HD 155233 b

Discovery
- Discovered by: Wittenmyer et al.
- Discovery date: October 19, 2015
- Detection method: Radial velocity

Designations
- Alternative names: HIP 84056 b

Orbital characteristics
- Semi-major axis: 2.065+0.059 −0.062 AU
- Eccentricity: 0.079+0.06 −0.053
- Orbital period (sidereal): 825.8+9.9 −8.8 d 2.261+0.027 −0.024 yr
- Inclination: 5.2°±1.1° or 174.8°±1.1°
- Longitude of ascending node: 91°+21° −17°
- Time of periastron: 2,455,368+192 −92 JD
- Argument of periastron: 157°+44° −50°
- Star: HD 155233

Physical characteristics
- Mass: 31.9+8.5 −5.3 M_{J}

= HD 155233 b =

Brown dwarf

HD 155233 b is a confirmed brown dwarf orbiting around the K-type giant star HD 155233 every 826 days, some 244 light-years away.
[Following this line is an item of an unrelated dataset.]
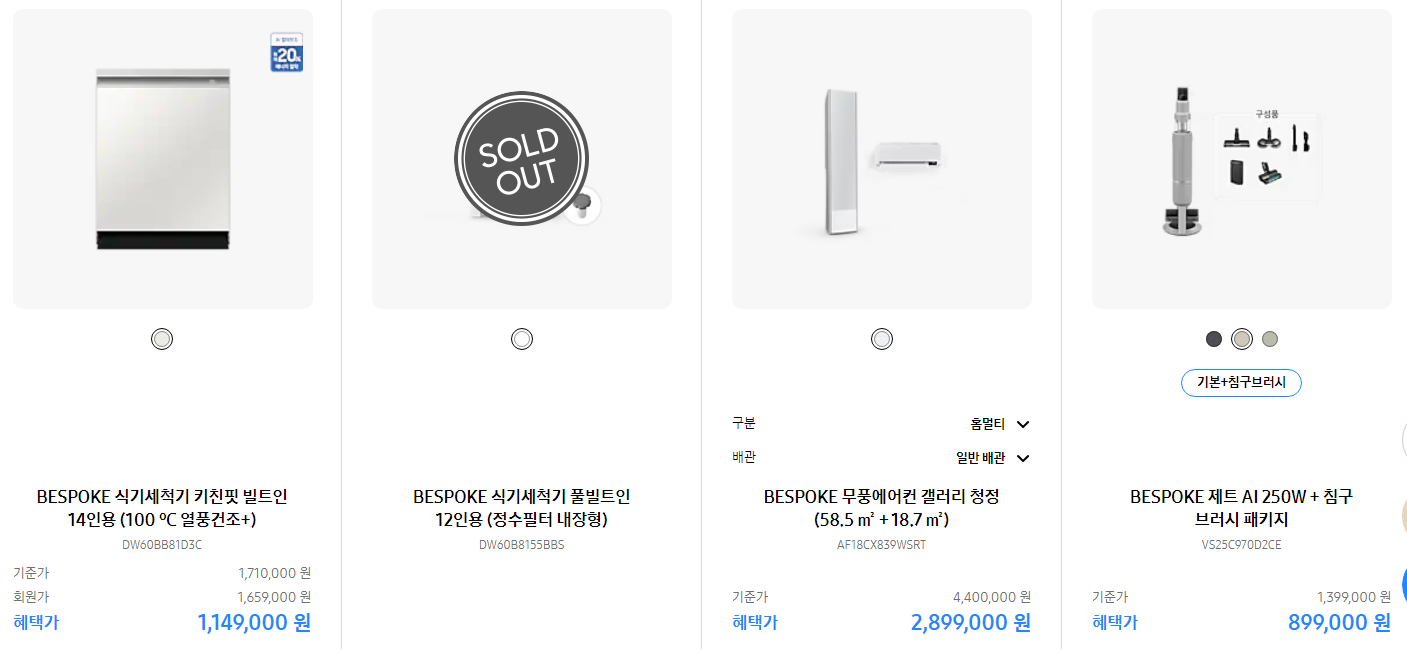Open the chevron next to 홈멀티 option
This screenshot has width=1407, height=654.
(1022, 424)
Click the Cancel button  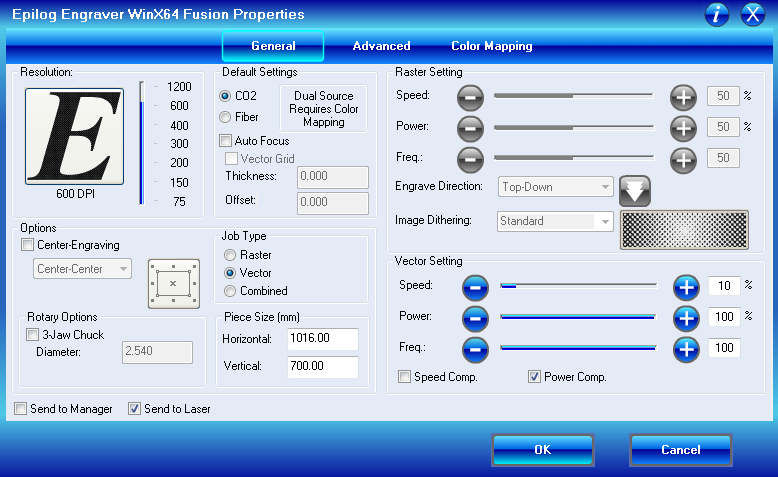point(680,450)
It has a minimum mass of almost 3 times that of Jupiter, and so was initially thought to be a gas giant exoplanet similar to Jupiter. However, in 2023 the inclination and true mass of HD 155233 b were determined via astrometry, showing it to be a brown dwarf about 32 times the mass of Jupiter in a nearly face-on orbit.

HD 155233 b was discovered by Wittenmyer et al. in October 2015. The orbit and mass were refined in 2016, and again in 2023.